As spring nears, houseplants can get unruly

No matter that winter winds and snow still come and go in much of the country. The sun’s earlier rising and higher climb into the sky let us know that spring is on the way. Even houseplants indoors feel the changing season.

Take a closer look at the stems of your houseplants. Any young, new leaves? Swelling buds? Inside their pots, roots might likewise be awakening. All of this makes today, tomorrow, or sometime soon a good time for repotting and pruning.
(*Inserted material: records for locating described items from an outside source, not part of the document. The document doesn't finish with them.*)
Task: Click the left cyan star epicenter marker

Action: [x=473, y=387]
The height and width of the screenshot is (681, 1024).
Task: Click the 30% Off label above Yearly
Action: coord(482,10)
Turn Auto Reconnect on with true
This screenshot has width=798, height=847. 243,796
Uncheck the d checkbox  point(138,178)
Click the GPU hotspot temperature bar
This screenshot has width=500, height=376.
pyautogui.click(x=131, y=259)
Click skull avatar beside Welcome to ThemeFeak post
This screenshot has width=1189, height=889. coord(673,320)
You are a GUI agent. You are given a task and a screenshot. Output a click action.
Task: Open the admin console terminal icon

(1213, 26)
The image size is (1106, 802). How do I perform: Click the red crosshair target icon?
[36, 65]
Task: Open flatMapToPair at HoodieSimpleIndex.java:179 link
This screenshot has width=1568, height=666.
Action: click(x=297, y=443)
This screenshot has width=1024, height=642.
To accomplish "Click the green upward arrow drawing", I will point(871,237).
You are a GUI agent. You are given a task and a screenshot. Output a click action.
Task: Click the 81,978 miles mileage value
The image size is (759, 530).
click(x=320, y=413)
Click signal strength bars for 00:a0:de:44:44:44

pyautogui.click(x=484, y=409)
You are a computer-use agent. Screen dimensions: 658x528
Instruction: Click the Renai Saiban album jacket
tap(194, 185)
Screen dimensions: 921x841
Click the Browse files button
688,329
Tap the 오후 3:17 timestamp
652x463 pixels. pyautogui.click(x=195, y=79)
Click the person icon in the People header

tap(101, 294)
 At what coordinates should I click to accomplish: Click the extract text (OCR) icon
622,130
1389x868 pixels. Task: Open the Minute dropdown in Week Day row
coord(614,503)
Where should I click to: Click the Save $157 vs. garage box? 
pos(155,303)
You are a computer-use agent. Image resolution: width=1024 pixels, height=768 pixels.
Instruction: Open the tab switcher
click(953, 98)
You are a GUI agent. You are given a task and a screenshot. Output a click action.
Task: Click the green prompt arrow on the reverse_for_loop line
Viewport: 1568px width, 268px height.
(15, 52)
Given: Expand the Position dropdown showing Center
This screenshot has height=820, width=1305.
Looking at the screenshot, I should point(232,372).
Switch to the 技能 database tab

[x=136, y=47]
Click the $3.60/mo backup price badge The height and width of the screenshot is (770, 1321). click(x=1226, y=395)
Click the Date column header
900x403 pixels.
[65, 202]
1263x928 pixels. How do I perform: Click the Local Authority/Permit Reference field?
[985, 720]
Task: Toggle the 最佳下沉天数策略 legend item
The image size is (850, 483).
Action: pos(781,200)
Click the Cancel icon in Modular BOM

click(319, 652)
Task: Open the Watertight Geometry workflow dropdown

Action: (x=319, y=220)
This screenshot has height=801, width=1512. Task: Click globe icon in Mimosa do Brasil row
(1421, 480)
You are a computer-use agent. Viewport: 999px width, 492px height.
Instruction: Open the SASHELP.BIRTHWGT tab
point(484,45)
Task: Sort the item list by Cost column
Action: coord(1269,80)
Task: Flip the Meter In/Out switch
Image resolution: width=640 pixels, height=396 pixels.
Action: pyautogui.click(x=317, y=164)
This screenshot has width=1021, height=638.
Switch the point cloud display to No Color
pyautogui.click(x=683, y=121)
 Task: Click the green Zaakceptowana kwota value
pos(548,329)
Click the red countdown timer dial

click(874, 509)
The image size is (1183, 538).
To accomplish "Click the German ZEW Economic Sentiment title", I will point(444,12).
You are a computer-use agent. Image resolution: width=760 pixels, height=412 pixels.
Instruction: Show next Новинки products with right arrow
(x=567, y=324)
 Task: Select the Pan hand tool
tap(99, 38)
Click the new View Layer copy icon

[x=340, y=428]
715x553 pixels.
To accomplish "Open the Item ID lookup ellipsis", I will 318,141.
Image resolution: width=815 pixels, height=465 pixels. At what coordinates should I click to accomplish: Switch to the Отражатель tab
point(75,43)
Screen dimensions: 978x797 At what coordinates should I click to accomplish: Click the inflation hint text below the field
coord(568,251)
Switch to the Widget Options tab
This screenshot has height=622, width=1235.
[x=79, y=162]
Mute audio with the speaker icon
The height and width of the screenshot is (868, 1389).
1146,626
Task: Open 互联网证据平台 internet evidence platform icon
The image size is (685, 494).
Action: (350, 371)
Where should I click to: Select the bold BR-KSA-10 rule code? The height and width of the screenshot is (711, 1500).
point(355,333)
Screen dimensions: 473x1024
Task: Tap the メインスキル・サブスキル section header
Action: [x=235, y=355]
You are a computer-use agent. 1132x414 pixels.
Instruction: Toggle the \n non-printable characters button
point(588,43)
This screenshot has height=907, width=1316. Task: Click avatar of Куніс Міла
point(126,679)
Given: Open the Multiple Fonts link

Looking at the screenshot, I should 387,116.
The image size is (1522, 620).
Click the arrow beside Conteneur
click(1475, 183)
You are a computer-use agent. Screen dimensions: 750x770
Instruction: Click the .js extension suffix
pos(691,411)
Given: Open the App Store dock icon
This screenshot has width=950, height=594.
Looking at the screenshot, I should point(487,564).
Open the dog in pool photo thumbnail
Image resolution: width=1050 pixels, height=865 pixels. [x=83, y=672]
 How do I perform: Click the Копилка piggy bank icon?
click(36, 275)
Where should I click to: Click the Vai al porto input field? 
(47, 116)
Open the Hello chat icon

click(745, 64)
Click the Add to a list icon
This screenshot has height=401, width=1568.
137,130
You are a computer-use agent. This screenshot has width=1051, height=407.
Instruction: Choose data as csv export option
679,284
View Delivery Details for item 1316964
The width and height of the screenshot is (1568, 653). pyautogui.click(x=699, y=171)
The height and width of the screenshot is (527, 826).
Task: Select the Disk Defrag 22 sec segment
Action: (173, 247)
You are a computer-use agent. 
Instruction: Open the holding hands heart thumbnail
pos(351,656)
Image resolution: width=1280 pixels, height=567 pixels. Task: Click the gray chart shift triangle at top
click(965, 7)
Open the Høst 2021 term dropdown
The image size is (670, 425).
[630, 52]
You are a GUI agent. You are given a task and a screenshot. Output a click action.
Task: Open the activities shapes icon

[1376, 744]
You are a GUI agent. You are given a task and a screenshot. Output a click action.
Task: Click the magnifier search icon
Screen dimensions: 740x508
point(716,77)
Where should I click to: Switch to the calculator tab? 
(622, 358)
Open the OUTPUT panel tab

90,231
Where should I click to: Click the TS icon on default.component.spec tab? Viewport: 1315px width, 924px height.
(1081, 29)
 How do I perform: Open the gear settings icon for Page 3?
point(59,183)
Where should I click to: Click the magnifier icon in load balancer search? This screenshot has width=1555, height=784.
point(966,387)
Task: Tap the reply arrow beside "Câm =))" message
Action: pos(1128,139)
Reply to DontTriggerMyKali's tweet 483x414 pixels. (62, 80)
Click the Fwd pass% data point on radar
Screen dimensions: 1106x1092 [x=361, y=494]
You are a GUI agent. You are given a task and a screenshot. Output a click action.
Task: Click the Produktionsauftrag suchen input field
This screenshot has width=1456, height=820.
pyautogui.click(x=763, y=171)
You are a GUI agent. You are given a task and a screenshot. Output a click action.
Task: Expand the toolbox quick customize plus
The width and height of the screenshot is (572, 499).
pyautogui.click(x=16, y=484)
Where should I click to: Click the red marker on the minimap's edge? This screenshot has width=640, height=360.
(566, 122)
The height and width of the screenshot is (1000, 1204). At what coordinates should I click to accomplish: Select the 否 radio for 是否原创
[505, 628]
The most obvious reason to prune a houseplant’s stems is to keep the plant manageable. For example, growing in the ground in a tropical climate, branches of weeping fig, a familiar houseplant, will reach skyward and spread as high and wide as a sugar maple’s. Indoors, at the very least, your ceilings limit the desired height of a houseplant. For looks, you might want to keep the plant smaller, perhaps much, much smaller.

When pruning the stems of a houseplant, the goal is to reduce its size without giving it a hacked-back look. For a plant with many stems, such as a weeping fig, a few severe cuts usually gives better results than many small cuts. Trace one of the tallest stems down to its origin, and cut it off right there. Perhaps do this with another tall stem too.

After one or more drastic cuts have lowered the plant, go back over the plant to make some smaller cuts. Cut back any dead or diseased stems, and any that look gawky or out of place.

There are houseplants, such as dracaena and ponytail palm, that naturally sport only one or very few stems. These rarely need pruning; when they do, it’s because they’ve finally grown too tall. Lop back the stem to lower than the final desired height. New growth will appear near the cut, perhaps even a couple of new stems. If you want to keep the plant single-stemmed, remove all but one of the emerging stems.


Pruning the stems of a houseplant is just the first step. After a few years, depending on how fast a plant grows, roots will fill a pot until they have no room left to grow. Roots attempting to escape out the drainage hole of a pot is one indication of overcrowding.

More telling is to have a look at the root ball itself. Slide the root ball out of the pot.

If it’s a large plant, the easiest way to do this is to first tip the pot on its side. Are the roots cramped together and circling around and around the outside edge of the root ball?

If the roots are overcrowded, you could just move the plant to a larger pot. Of course, then it will grow even bigger, which may or may not be your wish.